Basically, they expected me to ghost my current employer. I’d heard that the company was a job mill, but I’d expected that they’d at least require a background check before my start date. Apparently, they don’t require anything other than a warm body. People probably regularly ghost them, so they expect new workers to do the same thing with their current employers.

It’s good that I found this out in time. The only thing I don’t like about my current job is the lack of hours. I don’t need money badly enough to talk further with someone who yells at me for being responsible.

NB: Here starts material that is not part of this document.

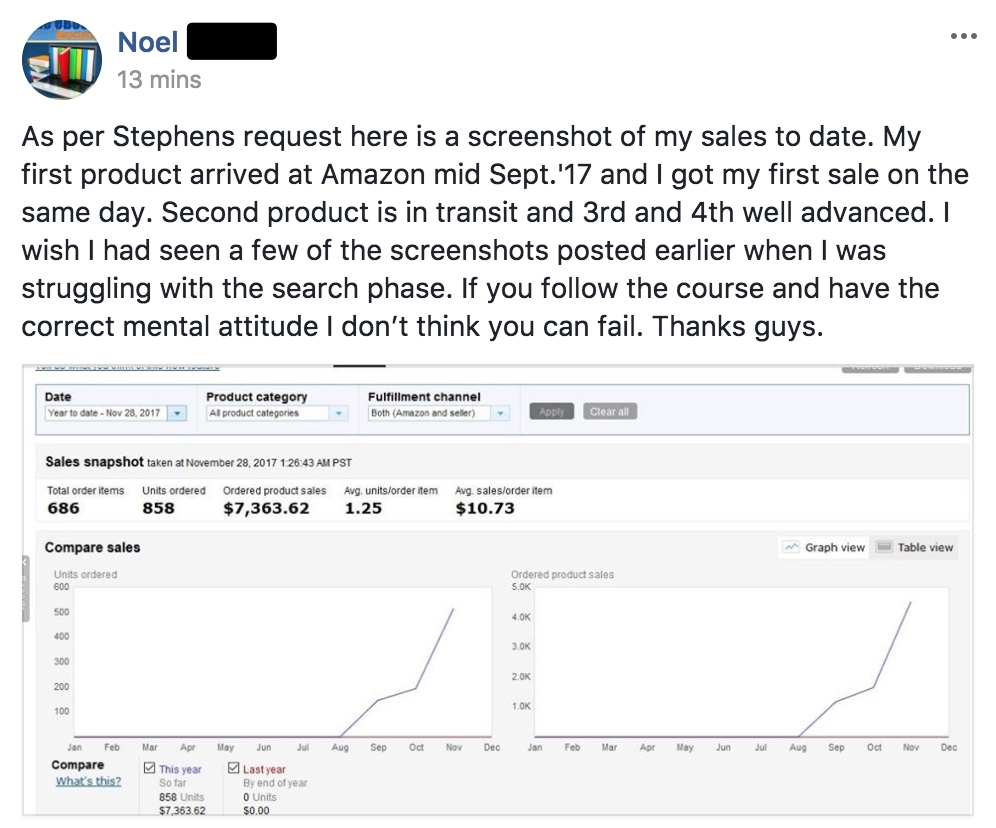This screenshot has width=996, height=828.
Task: Open the Fulfillment channel dropdown
Action: 501,412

I blocked the recruiter’s phone number. I’ll continue in my current role. Eventually, a full-time position will either open up at my current employers or I’ll start to look again. I’m in no hurry.

6 responses to “Job mill”

    1. No need. I’m glad I found out. I wondered why they couldn’t tell me which shift they needed me for last week. It appears it depends on who leaves between now and five weeks after I was supposed to start my training.

      Liked by 1 person

  1. Back to the drawing board. I’m glad you found out before you started working there. There seems to be this mindset among young people that I see on Reddit — a company will cut you when it suits them without one thought, but they expect you to give them notice. That may all be true but I would tend to offer two weeks notice anyway or at least one week. Depends on the situation.

    Liked by 2 people

    1. I could probably have worked around my current schedule without ghosting the company but getting yelled at by a guy assuming I’d ghost the company was too much and it said a lot about the employer’s experience. The last three people who’ve left my current department have ghosted. I didn’t want to be the fourth. My boss agreed to be a reference and that’s more important to me than getting a new job right now. Luckily, I have the luxury to wait it out and I’ve got other things to keep me occupied. My wife gave me some things to do related to the new business she started. She doesn’t need the entire package for six months but getting it done early wouldn’t hurt.

      Liked by 2 people

  2. Good for you. Thinking clearly. You get what you settle for.